La sentencia de la Audiencia Provincial de Segovia que absuelve a un vecino de Ayllón acusado de delitos de especial gravedad se ha convertido en una de las resoluciones más relevantes del año en el ámbito judicial de la provincia, tanto por la gravedad de las penas solicitadas como por los argumentos que sustentan el fallo.
La resolución, fechada el pasado 8 de abril, profundiza en los motivos de la absolución y pone el foco en la falta de pruebas suficientes para desvirtuar la presunción de inocencia del acusado. En este sentido, el tribunal destaca las inconsistencias en el relato de la acusación, especialmente en lo relativo a la concreción temporal de los hechos, con versiones no coincidentes que dificultaron su verificación.
Asimismo, la Sala considera que la declaración de la denunciante, principal elemento de cargo, no cumple de forma sólida los criterios exigidos por la jurisprudencia para sustentar una condena, al no concurrir con claridad aspectos como la verosimilitud, la persistencia en la incriminación o la necesaria corroboración periférica.

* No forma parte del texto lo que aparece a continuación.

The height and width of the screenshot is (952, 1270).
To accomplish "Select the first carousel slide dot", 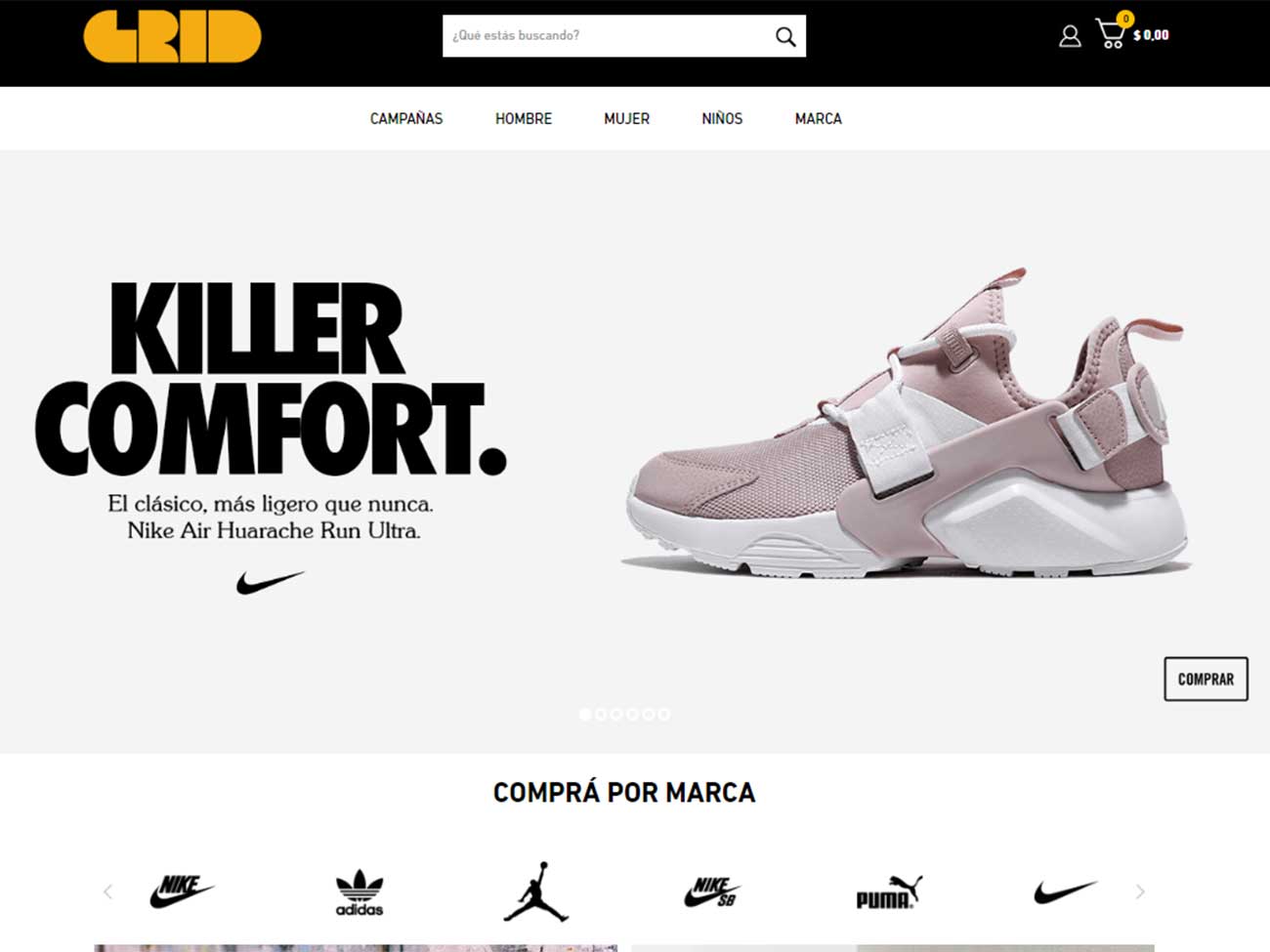I will click(x=585, y=715).
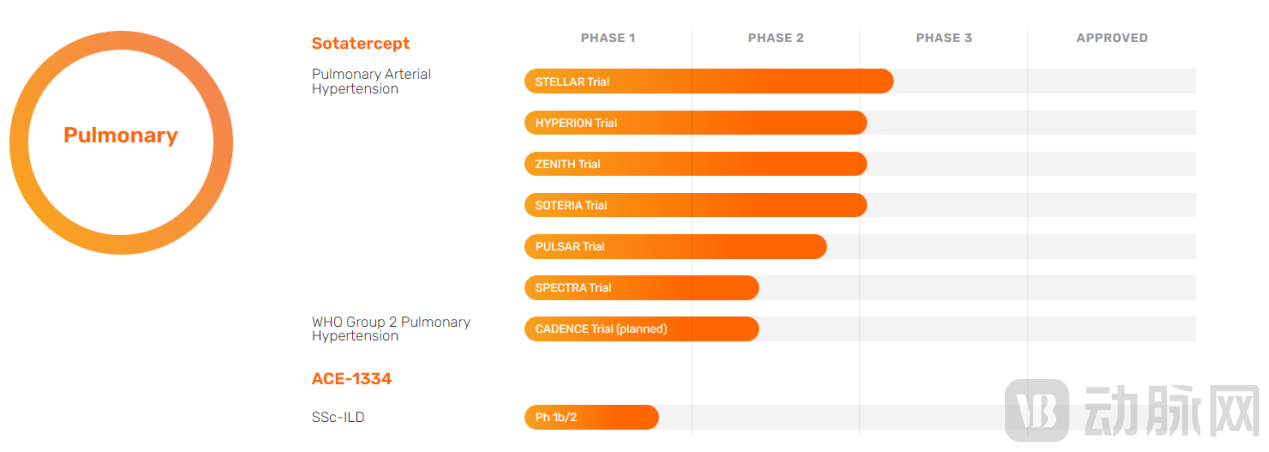Select the HYPERION Trial bar
Screen dimensions: 1269x452
click(x=695, y=123)
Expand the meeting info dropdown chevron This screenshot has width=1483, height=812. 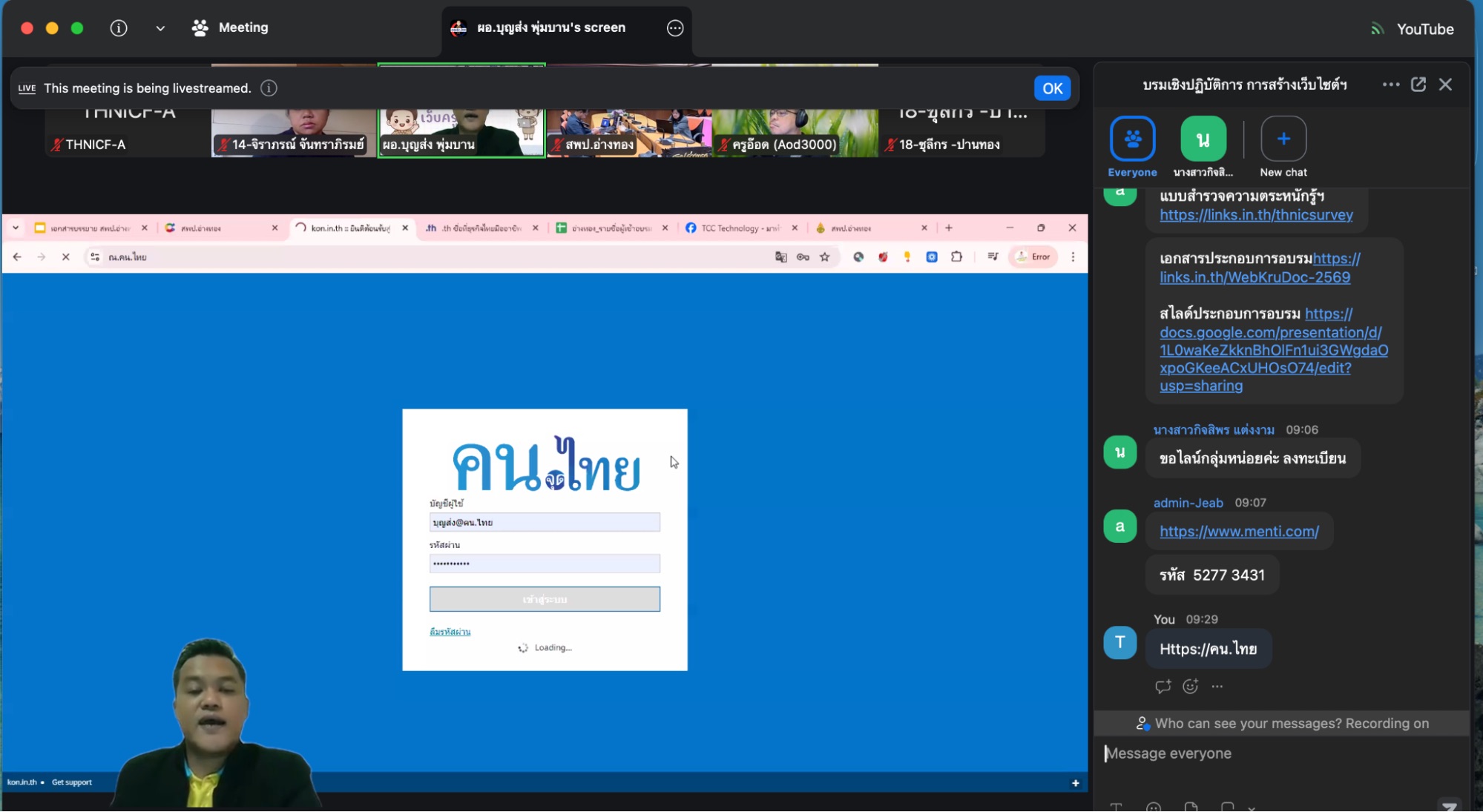point(160,28)
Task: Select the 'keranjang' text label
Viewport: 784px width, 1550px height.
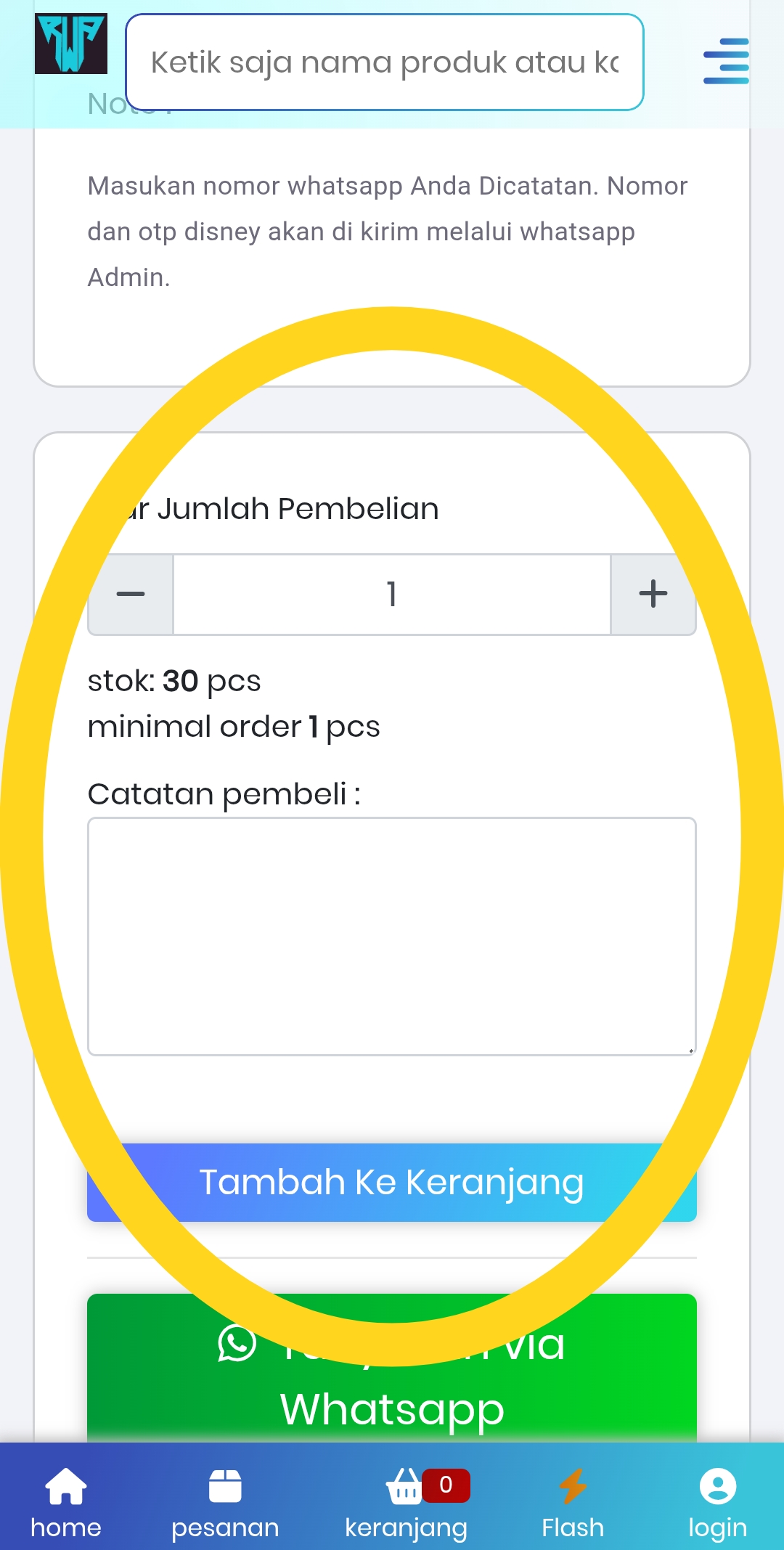Action: pos(406,1527)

Uno de los elementos clave del procedimiento ha sido la prueba pericial informática aportada por la defensa, que permitió analizar datos objetivos como la localización del acusado y la cronología de sus comunicaciones, evidenciando discrepancias relevantes con la versión sostenida durante el proceso. A ello se suma la falta de evidencia concluyente en los informes médicos y forenses, que no lograron acreditar de forma objetiva los hechos denunciados.
La defensa del acusado ha remitido un comunicado en el que subraya que la resolución judicial pone de manifiesto “la falta de prueba suficiente y las inconsistencias apreciadas en la acusación”, con el objetivo de contribuir, según señala, a una correcta información pública sobre el caso.
Con todo ello, el tribunal concluye que no se alcanza el grado de certeza exigido en el ámbito penal, aplicando el principio de presunción de inocencia y dictando la absolución del acusado.
La sentencia, que no es firme y puede ser recurrida, refuerza el peso de la prueba objetiva en los procesos judiciales y subraya la necesidad de que las acusaciones se sustenten en relatos coherentes y suficientemente acreditados.